第60回日本小児循環器学会総会・学術集会

講演情報

ポスター発表

心不全・心移植

ポスター発表(III-P01-2)
心不全・心移植

2024年7月13日(土) 09:00 〜 10:00 ポスター会場 (2F 多目的ホール)

座長:篠原 徳子

[III-P01-2-04] イバブラジンにより左室収縮能が改善したフォンタン術後三尖弁閉鎖の1例

神田 藍, 佐藤 智幸, 五味 遥, 森田 裕介, 古井 貞浩, 横溝 亜希子, 岡 健介, 関 満, 田島 敏弘 (自治医科大学とちぎ子ども医療センター 小児科)

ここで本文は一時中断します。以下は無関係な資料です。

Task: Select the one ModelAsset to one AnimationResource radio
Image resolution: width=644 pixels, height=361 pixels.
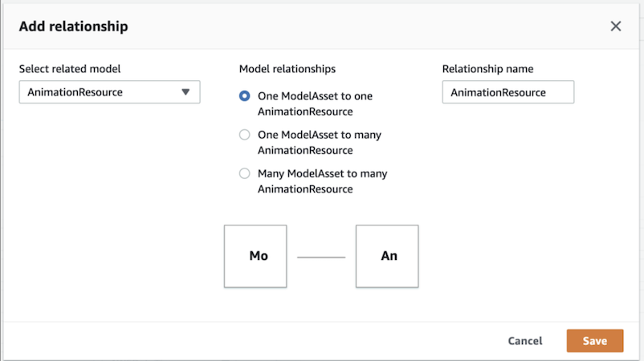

キーワード:イバブラジン, HFrEF, フォンタン

【背景】収縮能の低下した心不全(HFrEF)に対する治療はACE阻害薬やβ遮断薬などの標準的治療に加え、ARNI、SGLT2阻害薬、イバブラジンなどの新規心不全治療薬が使用されるようになった。しかし、これらは主に成人の臨床試験やガイドラインでその有効性が示されており、小児や先天性心疾患に対する使用経験や有効性を示した報告は少ない。今回、洞性頻脈が持続するフォタン術後三尖弁閉鎖のHFrEF症例に対しイバブラジンを導入し、左室収縮能の改善を得た1例を経験した。
【症例】11歳女子、体重 26kg。三尖弁閉鎖(1c)に対し、4歳時にFontan手術(開窓なし)を施行された。術直後の左室機能はLVEF56%と保たれFontan循環も良好だったが、術後1年にはLVEF47%、術後2年にはLVEF37%と経時的に左室収縮能は低下した。また、安静時心拍は120bpm程度の洞性頻脈の状態であった。エナラプリルとカルベジロールを漸次導入し、それぞれ0.2mg/kg/日、0.4mg/kg/日まで増量した。しかし、左室収縮能、洞性頻脈ともに改善が得られず、イバブラジンを導入する方針とした。イバブラジンは院内の適応外使用審査の承認を得て、入院の上導入した。導入前の評価では、心エコー、MRIともにLVEF31%、安静時心拍は106bpmであった。イバブラジンは安静時心拍20%減を目標に、2.5mg/日で導入し14日後に5mg/日に増量、有害事象のないことを確認し退院した。イバブラジン導入2か月後の心エコーではLVEFは45%、安静時心拍は87bpmと左室収縮能、洞性頻脈ともに改善傾向となった。
【考察】イバブラジンはβ遮断薬を含む標準的な心不全治療を受けているにも関わらず、洞調律かつ安静時心拍が75bpm以上のHFrEF患者に有効とされている。小児はもともと心拍が早く、先天性心疾患に対する使用経験も乏しいため適応症例の選択に悩むところではあるが、小児やフォンタン術後でも心拍の早いHFrEF患者に対しイバブラジンが有効である可能性が示唆された。